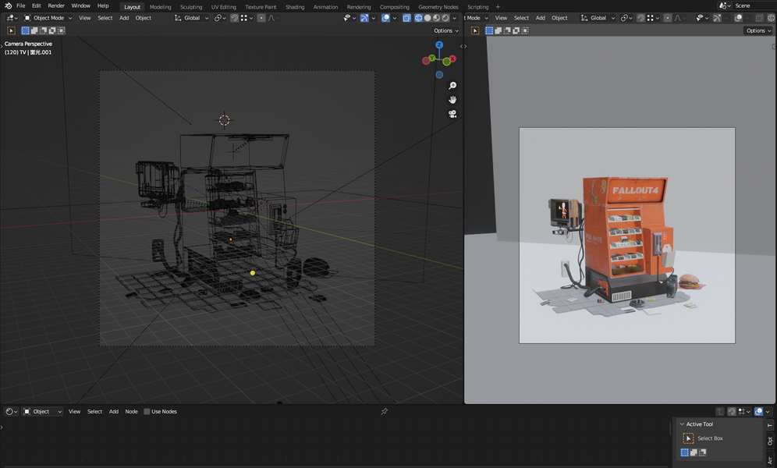Click the pin icon in node editor header
The width and height of the screenshot is (777, 468).
pos(384,412)
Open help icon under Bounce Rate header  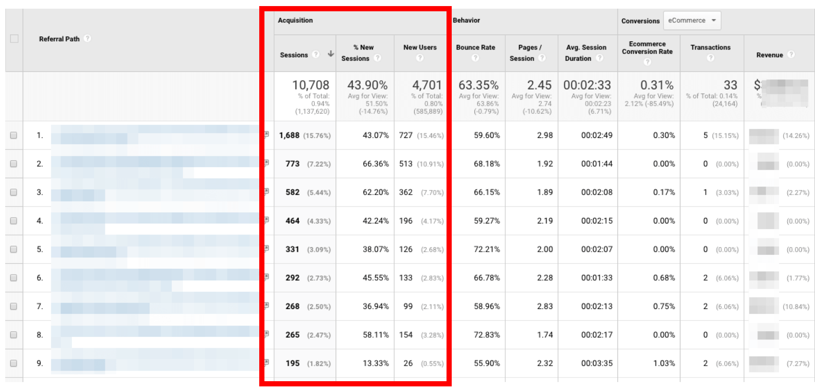pyautogui.click(x=475, y=58)
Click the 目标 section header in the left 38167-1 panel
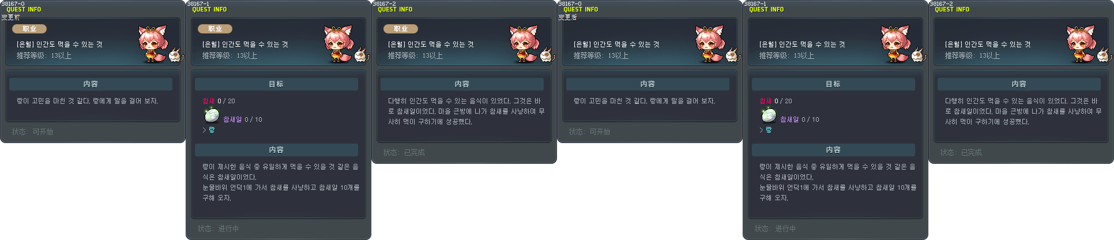Image resolution: width=1114 pixels, height=240 pixels. point(276,84)
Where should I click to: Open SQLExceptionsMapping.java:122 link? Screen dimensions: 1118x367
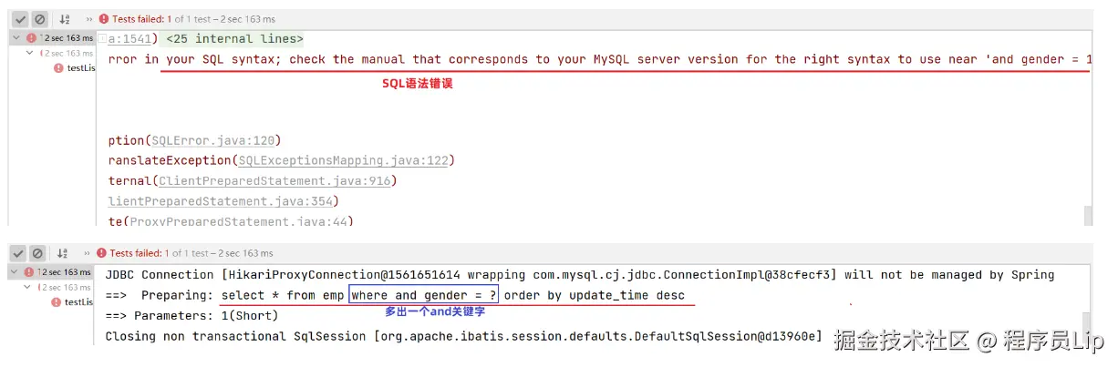346,160
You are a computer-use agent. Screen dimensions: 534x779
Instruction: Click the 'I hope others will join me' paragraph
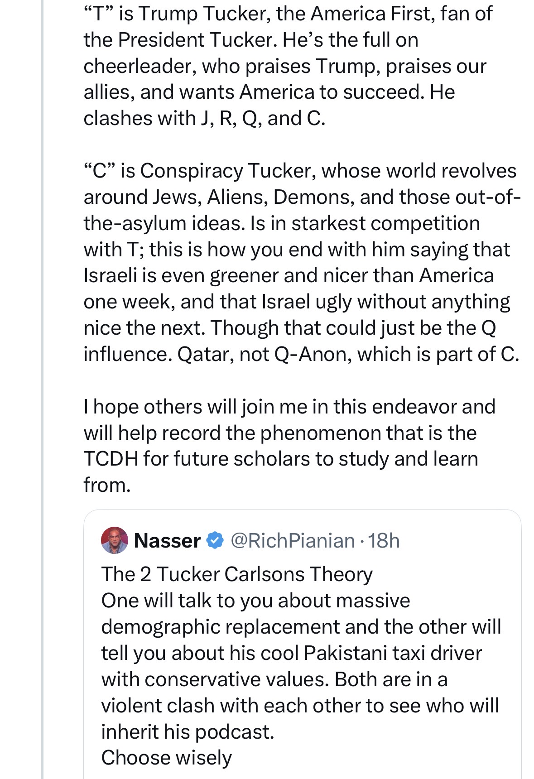(289, 407)
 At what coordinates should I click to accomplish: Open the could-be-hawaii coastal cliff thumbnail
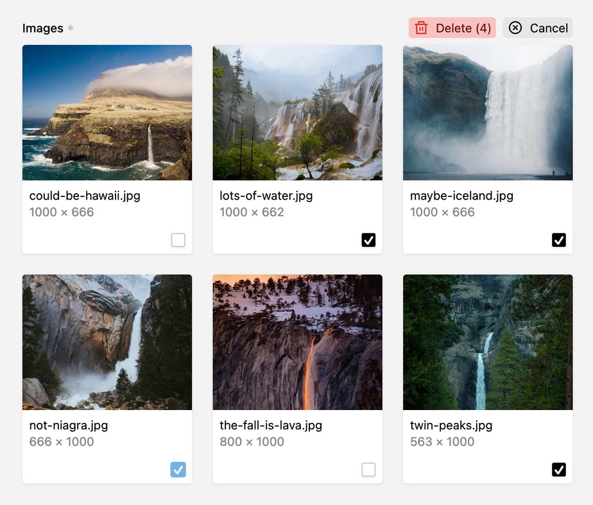[107, 112]
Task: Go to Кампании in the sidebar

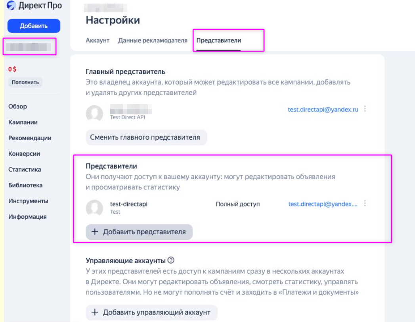Action: coord(23,122)
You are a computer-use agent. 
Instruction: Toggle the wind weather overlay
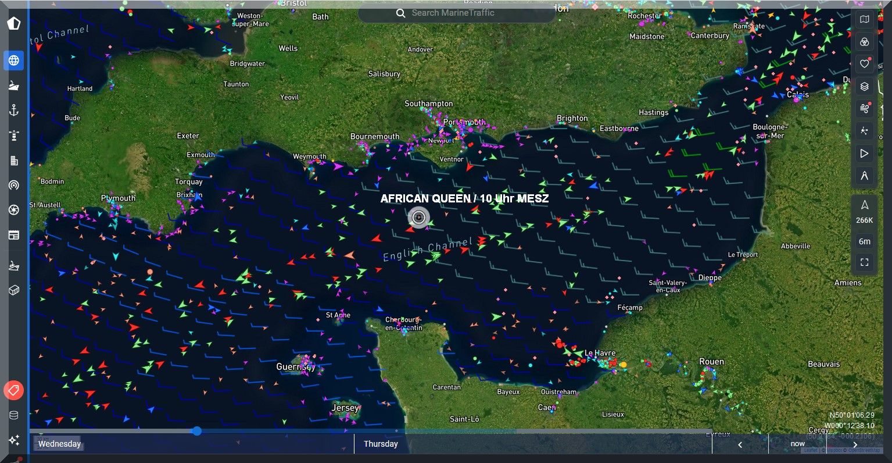(864, 109)
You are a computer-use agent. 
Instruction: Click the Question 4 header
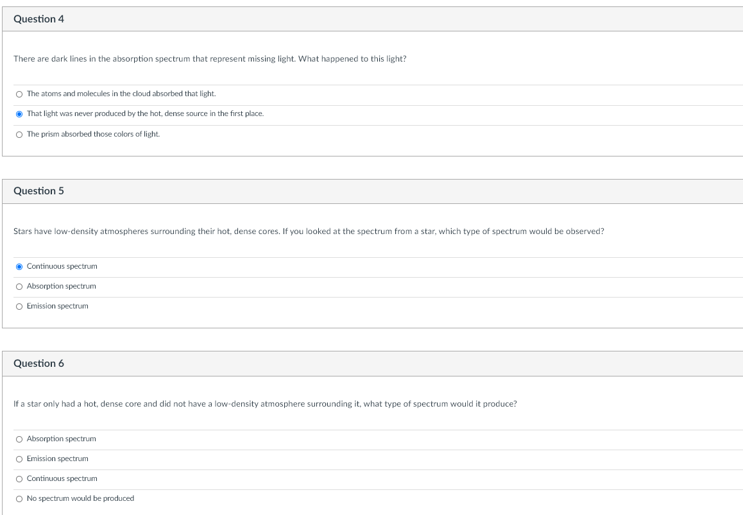point(39,19)
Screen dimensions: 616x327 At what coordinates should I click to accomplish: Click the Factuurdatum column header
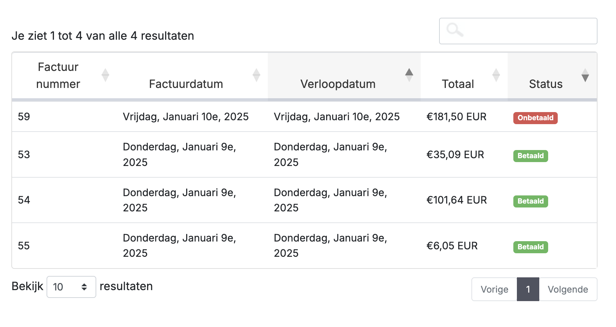coord(186,84)
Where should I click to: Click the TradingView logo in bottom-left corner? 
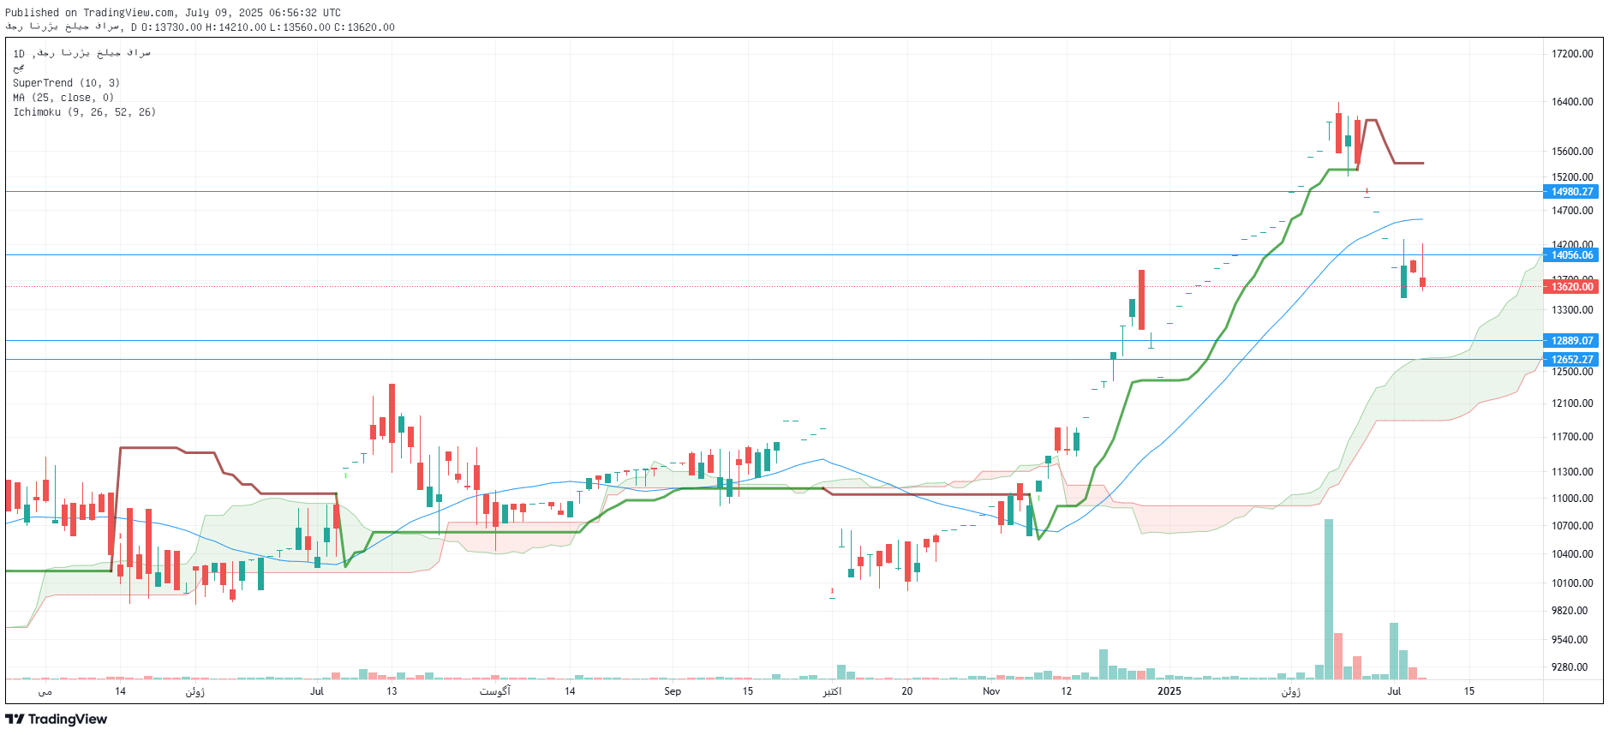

▬▬▬▬▬▬

- _Work order_
Print, exactly and without pictures, the lines from the one holding "Where should I click to: Open" through the last line of the entries above, both included.

- _Answer for this exercise_
Where should I click to: Open SQLExceptionsMapping.java:122 link? Screen dimensions: 1118x367
346,160
You are a computer-use agent. Screen dimensions: 534x779
Instruction: Click the 'I hope others will join me' paragraph
(289, 407)
 At what coordinates should I click to accomplish: Open the could-be-hawaii coastal cliff thumbnail
[107, 112]
Task: Go to Кампании in the sidebar

Action: coord(23,122)
You are a computer-use agent. 
Instruction: Toggle the wind weather overlay
(864, 109)
You are a computer-use agent. 
Instruction: Click the Question 4 header
point(39,19)
Screen dimensions: 616x327 At what coordinates should I click to accomplish: Click the Factuurdatum column header
coord(186,84)
Where should I click to: Click the TradingView logo in bottom-left corner? 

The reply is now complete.